This editorial will appear in Monday’s print edition.
The state Department of Transportation really does want to build a deep-bore tunnel to replace the crumbling Alaskan Way Viaduct, right?
Why in the world, then, are transportation officials giving tunnel opponents campaign fodder by denying their request for public records?
Late last week, the group behind an Aug. 16 referendum on the tunnel went to court, supposedly to force the state to produce the latest version of the tunnel financing plan.
State officials had earlier denied the document request, invoking the “deliberative process” exemption to the public records law because the financing plan is currently being reviewed by the Federal Highway Administration.
But no need for concern, the state insists. The plan hasn’t significantly changed from the details a DOT staffer emailed a reporter in 2009: a $4.2 billion tunnel with about $1.9 billion in interest on 25-year bonds at 5.8 percent.
As for the actual finance plan, the one submitted to the feds? The state says it will release that sometime later this month – after the election.
Good grief.
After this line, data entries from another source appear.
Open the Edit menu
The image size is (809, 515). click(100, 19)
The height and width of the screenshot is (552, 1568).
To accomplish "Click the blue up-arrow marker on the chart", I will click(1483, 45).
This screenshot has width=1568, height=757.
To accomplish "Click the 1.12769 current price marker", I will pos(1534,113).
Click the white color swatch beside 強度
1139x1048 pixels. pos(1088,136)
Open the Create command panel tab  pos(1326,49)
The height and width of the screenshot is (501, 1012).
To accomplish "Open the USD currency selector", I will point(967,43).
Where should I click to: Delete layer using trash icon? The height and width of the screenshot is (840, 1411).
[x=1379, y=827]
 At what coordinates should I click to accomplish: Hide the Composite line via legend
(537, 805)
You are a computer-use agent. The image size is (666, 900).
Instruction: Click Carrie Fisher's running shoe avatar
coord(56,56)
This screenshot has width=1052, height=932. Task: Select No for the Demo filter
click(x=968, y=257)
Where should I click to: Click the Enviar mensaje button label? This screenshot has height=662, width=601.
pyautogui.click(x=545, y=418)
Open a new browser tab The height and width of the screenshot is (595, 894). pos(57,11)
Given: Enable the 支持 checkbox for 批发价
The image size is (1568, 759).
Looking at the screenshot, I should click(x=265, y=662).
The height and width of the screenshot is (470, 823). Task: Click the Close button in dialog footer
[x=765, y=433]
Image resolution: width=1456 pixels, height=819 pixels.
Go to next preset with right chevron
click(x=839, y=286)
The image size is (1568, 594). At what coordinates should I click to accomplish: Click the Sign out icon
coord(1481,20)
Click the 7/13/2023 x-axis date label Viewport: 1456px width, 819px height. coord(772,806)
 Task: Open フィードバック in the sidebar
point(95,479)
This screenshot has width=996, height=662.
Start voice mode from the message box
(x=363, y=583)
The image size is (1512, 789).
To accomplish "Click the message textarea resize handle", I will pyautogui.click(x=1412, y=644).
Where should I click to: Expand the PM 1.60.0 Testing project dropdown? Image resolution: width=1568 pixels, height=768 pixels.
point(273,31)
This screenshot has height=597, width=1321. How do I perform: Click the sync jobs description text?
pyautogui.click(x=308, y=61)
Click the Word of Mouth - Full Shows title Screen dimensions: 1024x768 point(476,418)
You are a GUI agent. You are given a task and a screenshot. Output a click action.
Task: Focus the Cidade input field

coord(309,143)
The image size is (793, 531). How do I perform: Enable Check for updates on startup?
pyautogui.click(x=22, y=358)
Why didn’t they just go ahead and add, “Trust us, we’re from the government”?
Predictably, the anti-tunnel campaign is making hay over the denial, suggesting that the state won’t release the financing plan because a big hole has developed in its revenue projections.
And so rages the debate as Seattle voters continue to cast their ballots on Referendum 1, which asks whether the City of Seattle should give the state notice to proceed with the tunnel project.
Legally, the results of the election – another stall in Seattle’s protracted dithering over how to replace the Alaskan Way Viaduct damaged in the 2001 earthquake – mean little.
The referendum can’t stop the state from moving a state highway underground. But the political ramifications could be another matter. Gov. Chris Gregoire, a tunnel supporter, is concerned enough to email her Seattle supporters last week, urging them to vote yes on the referendum.
Transportation officials are playing games with the public records act. While the law permits an agency to refuse to release preliminary recommendations and memos, nothing requires an agency to withhold such documents.
And if there are portions that really can’t be made public for whatever reason? Well, that’s what Sharpies are for.
The Department of Transportation should quit feeding the anti-tunnel campaign its lines and release what it can – now, while on-the-fence voters are looking for reasons to trust the state’s assurances that the tunnel is their best bet.